Alright, not necessarily gay news – unless you consider Tom Cruise’s beard “news” – but can take a second to address life’s biggest mystery: “What the hell has TC done with Katie Holmes?”
Here you see the famous couple in St. Tropez – well, Tom Cruise and a glassy-eyed figure which appears to be Katie Holmes. Sure, Holmes’ fashion’s dope, she’s got more money than God, a beautiful daughter and more press than almost anyone, but one can’t help but wonder if we were right and Cruise stole her brain.
Or maybe her brain’s intact, but has been forcibly vegetated by some special scientological cocktail. Either way, we feel for her, because obviously she can’t feel for herself.
It seems like he’s always leading her by the hand. Like, she’s never in front of him, or even just next to him. It’s like he just drags her around all day.
uugh… or those pictures when they were at a ball game and Tom was trying to kiss Katie every five minutes. i just want to scream.
he just seems to act more and more like an insecure aging queen. oh wait… got to kiss Katie again.
and Katie’s brain is sitting on Xenu’s shelf somewhere. won’t someone PLEASE HELP HER ESCAPE? this isn’t healthy.
oh wait… gotta kiss Katie again.
wait… don’t forget to kiss Katie again…
Maybe she was just tired. It’s exhausting trying to live your life when you’re under contract to pretend to be a gay man’s wife.
And Tommy Boy – damn he is one ugly queen. I’ve never found him attractive, but he ain’t aging gracefully at all.
Am I being bitchy?
Katie looks totally drunk or stoned in those photos. He must have her on some sort of meds…or maybe SciFi-ology “auditing” has done this to her brain.
My extensive background in pharmacuticals tells me that it is a bit of xanax mixed with a couple of vikes, a valium and two glasses of Pinot Grigio.
Her eyes are glazed because she is dreaming of being the next Nicole Kidman instead of Katie Beard.
I looked like that. When I was on painkillers after surgery.
do you hear the shrieking of his shirt’s buttons?
’cause i’m now deaf.
Well, either she’s all tired of this shit or she’s just gone all Stepford.
Maybe the published pictures are a selection of the worst ones — the ones that make her look all dazed out.
Or, she may have had a VERY exciting eight hour session of hot, passionate sex with Mr. Cruise before heading out.

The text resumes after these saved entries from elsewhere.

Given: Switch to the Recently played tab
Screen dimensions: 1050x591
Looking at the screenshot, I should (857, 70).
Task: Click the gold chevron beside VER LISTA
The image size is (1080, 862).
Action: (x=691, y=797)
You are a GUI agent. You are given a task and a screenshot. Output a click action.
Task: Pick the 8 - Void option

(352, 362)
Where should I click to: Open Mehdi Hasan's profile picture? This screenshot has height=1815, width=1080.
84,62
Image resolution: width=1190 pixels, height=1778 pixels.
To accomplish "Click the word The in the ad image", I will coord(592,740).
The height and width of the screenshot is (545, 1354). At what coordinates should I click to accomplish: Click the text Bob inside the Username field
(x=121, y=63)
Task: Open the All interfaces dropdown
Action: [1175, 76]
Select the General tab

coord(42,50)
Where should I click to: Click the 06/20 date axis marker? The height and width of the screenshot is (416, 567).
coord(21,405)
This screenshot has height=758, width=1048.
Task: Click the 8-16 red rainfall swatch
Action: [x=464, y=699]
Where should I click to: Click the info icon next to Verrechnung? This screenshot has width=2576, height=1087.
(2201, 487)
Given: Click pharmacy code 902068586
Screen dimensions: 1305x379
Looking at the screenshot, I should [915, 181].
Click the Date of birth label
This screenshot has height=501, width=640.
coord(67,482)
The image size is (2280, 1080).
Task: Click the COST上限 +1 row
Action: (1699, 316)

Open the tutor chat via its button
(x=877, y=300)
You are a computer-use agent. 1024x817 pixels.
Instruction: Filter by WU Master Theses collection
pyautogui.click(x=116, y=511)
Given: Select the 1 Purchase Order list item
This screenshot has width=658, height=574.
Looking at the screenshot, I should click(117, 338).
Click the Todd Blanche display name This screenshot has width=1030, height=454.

Xanax,and Sapphic supression.
Beckett Boo, esq.
Cat Celebrity Blogger Extraordiniare!
geez! after rupert murdoch became an american citizen that left james packer as the richest australian, who is a bloody scientologist also and married some thin brunette that had some promise, doesn’t it show that scientology is some money making CULT, Europe can see it! thank god our Nic got out and married Keith
beckettboo. scientologists have XENU not XANAX LOL
Okay, Nicole Kidman remained Catholic throughout her marriage to Cruise…
Perhaps if the Cruised One had more XANAX and less XENU, he wouldn’t be having all these problems in Germany right now.